Non-profits still earn money recorded as net assets. They do not retain earnings at the end of the accounting period to store in shareholder’s equity because there are no shareholders that own the non-profit.
The point still stands, the board does not have "investors". Microsoft knowingly donated to the for profit entity of the non profit. Open AI isn't a PBC, it's a 501c non profit. So the board can act that way, without the knowledge of the investors.
That being said, this is a case of biting the hand that feeds you. An equivalent would be if a nonprofit humiliated its biggest donor. The donor can always walk away, claiming her future donations away, but whatever she's donated stays at the nonprofit.

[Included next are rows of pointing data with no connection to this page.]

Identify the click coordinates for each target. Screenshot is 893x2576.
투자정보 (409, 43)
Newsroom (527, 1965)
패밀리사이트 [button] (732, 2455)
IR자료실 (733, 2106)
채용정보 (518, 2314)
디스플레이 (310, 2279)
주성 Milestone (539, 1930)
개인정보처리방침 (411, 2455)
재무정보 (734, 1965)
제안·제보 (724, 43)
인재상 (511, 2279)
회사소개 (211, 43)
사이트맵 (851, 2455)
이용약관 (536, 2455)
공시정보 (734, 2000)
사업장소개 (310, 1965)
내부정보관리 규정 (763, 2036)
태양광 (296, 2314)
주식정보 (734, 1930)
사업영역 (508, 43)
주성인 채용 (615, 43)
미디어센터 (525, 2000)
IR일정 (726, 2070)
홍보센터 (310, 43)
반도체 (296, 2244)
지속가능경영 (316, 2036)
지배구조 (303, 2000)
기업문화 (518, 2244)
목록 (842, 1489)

Watching what? A 501c3 being publicly pressured to make key governance decisions for the commercial benefits of investors in the 501c3's for-profit indirect subsidiary rather than the board's good-faith interpretation of its charitable purpose?

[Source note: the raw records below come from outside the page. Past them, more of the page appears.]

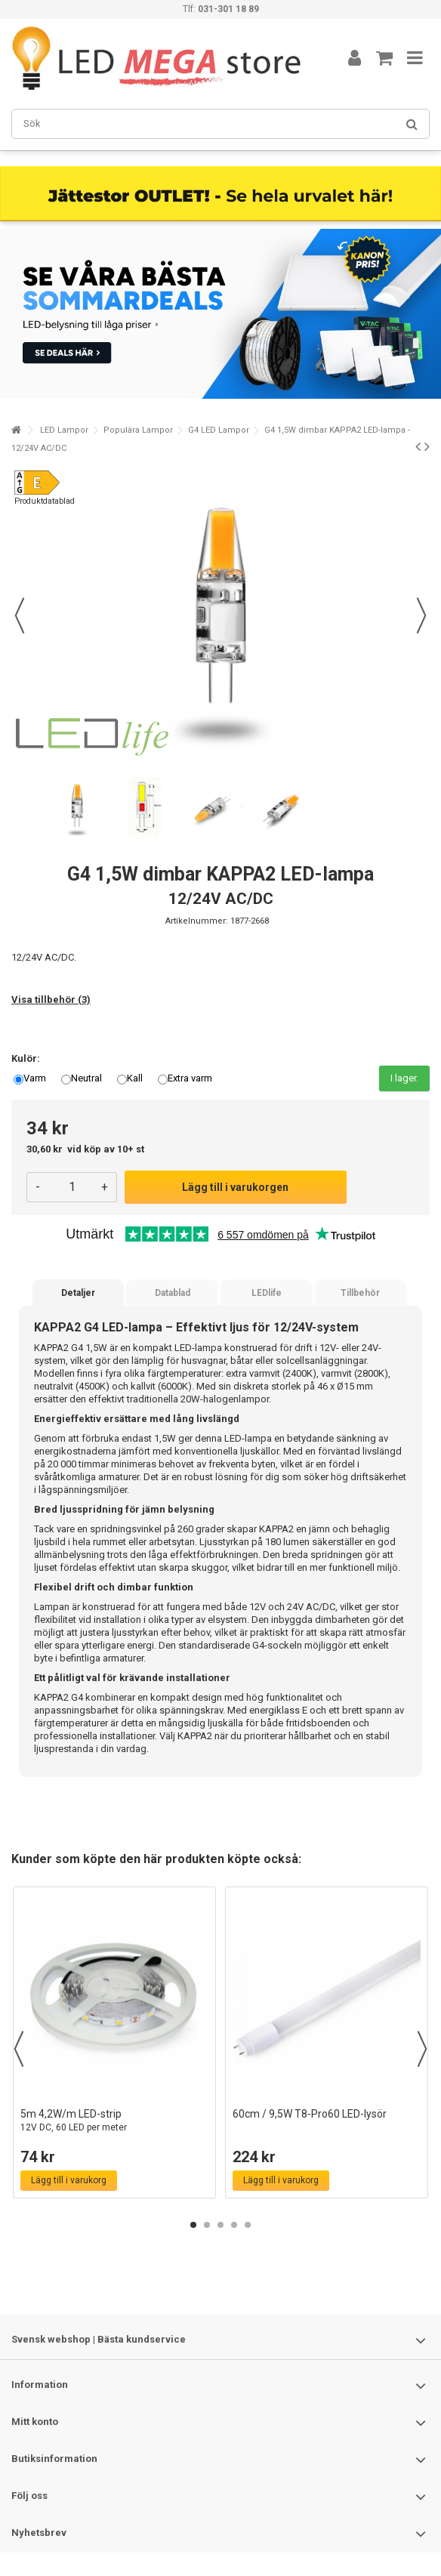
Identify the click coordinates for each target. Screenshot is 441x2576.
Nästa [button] (421, 615)
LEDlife (266, 1293)
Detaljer (78, 1293)
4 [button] (234, 2225)
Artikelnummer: (196, 921)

Nonprofit boards literally don't answer to anyone. Company boards are responsible to shareholders, but nonprofits only have donors and that's not ownership. You can say you're not donating again, or all the employees can quit, but neither of those are legal issues for the board members. It just makes them look stupid.
Though, I'm not sure if you can legally force a donation refund, or what it counts as if you cancel a billion in Azure credits.
Can you please stop posting in the flamewar style? You've done it multiple times in this thread, it's not what we want here (and destroys what we do want), and you can make your substantive points without it.
From a legal point of view, they are correct: non-profits do not have shares, so they do not have shareholders, and it's the board that wields ultimate authority.
Of course in real life non-profits are funded by donors, who thus have a great deal of practical power over what happens, and you can also do things like sue the non-profit for deviating from its mission.
If they are willing to let things end (because they see their mission as not being fulfillable etc.) and don't care much otherwise then that statement isn't far off. I really don't know how ideological this particular situation is, though.
Are you going to claim something is specifically going to happen to them or are you just going to post about "what's really going on man"?
Satya can assassinate them if he wants, but they're not in legal trouble. (Although, considering how much Helen Toner's resume reads like a CIA agent, he probably shouldn't try it.)
I think they could survive as a useless AI safety lab too. After all, there's already been one for decades called MIRI and it has enough donors to stay open.